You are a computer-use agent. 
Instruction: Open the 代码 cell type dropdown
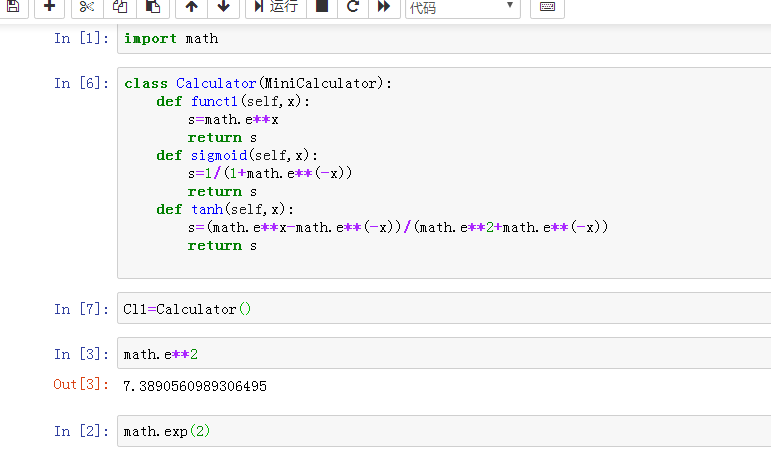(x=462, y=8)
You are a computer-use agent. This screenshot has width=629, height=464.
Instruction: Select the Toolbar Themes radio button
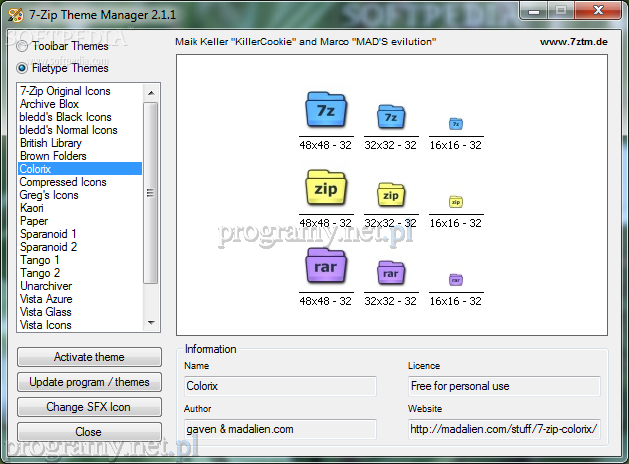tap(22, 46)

» **EXERCISE GOAL**
Return the lines exactly, from the one containing "Instruction: Open the 代码 cell type dropdown" through the last line above, including both ends and excluding every picture.

» **YOUR SOLUTION**
Instruction: Open the 代码 cell type dropdown
(x=462, y=8)
You are a computer-use agent. This screenshot has width=629, height=464.
Instruction: Select the Toolbar Themes radio button
tap(22, 46)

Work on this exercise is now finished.